After the Japanese surrender in 1945 the turbulence might have been expected to cease. However, it was not to be, the alliance created between the communists and the KMT (encouraged by the Russian government) to overthrow the Japanese, fell apart. A Civil War ensued and for the next four years, until the Declaration by Mao Zedong in October 1949, there was more turmoil, a great number of lives lost and social chaos. Zhongshan itself didn’t come under Communist control until one moth after Mao had made the declaration that the Republic of China now belonged to the people and would be known henceforth as The People’s Republic of China.

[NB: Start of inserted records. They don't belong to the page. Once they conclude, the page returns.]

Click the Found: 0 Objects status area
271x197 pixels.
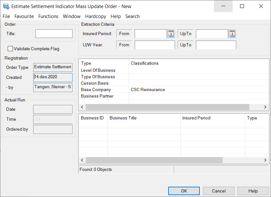click(x=126, y=169)
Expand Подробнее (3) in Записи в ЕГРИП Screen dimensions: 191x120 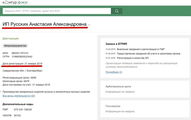pyautogui.click(x=114, y=72)
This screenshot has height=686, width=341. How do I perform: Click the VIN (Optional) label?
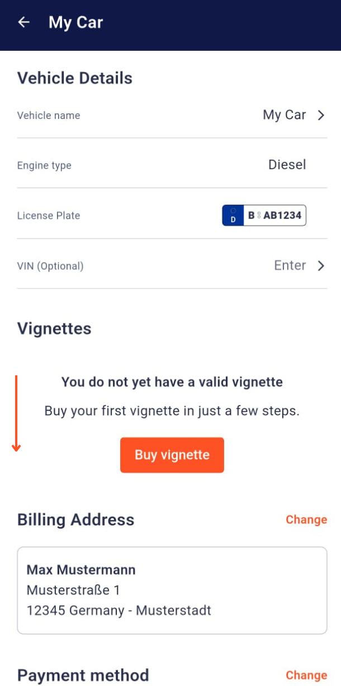(x=50, y=266)
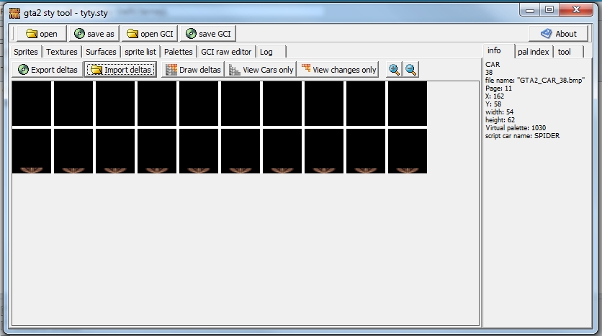Toggle View Cars only filter
This screenshot has width=602, height=336.
point(261,70)
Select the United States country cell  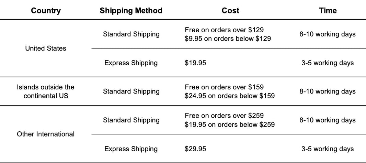click(46, 48)
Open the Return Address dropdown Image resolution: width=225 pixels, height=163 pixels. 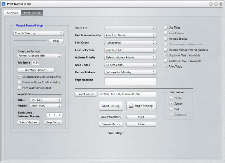click(130, 72)
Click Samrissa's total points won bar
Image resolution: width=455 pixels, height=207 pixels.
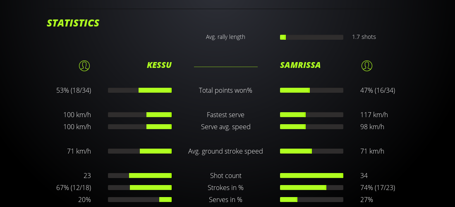click(311, 90)
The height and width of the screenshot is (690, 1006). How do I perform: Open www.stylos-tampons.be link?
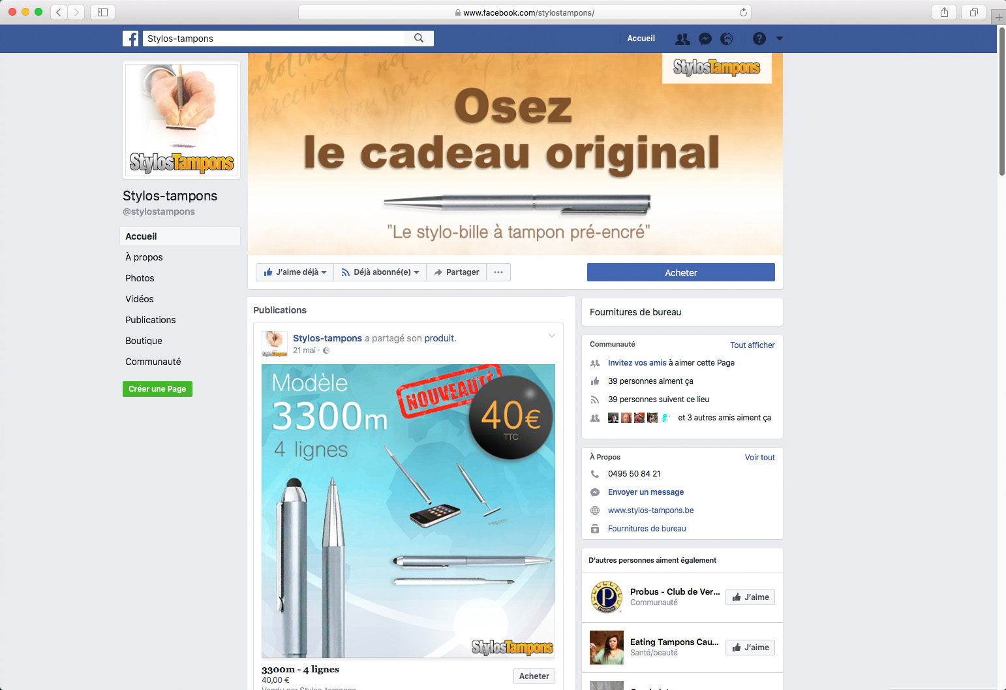pos(650,510)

The country now belonged to the Chinese people, Mao closed all the concessions gave women equality, created laws that forbade work without payment, forbade the practice of Chinese people carrying humans, there would be no more sedan chairs or rickshaws being carried or pulled by what the colonialists called “coolies”. Other countries which had effectively stolen land, created their own laws and used their territories to gain advantage for themselves were no longer welcome. Only the colonies of Hong Kong and Macau would be allowed to remain in place because of the treaties the Qing Dynasty had signed but an intention was expressed at that time there was going to be “One China”. Reconciliation of all Chinese lands and recognition of one China, would become a key point in all future Chinese-International dialogue.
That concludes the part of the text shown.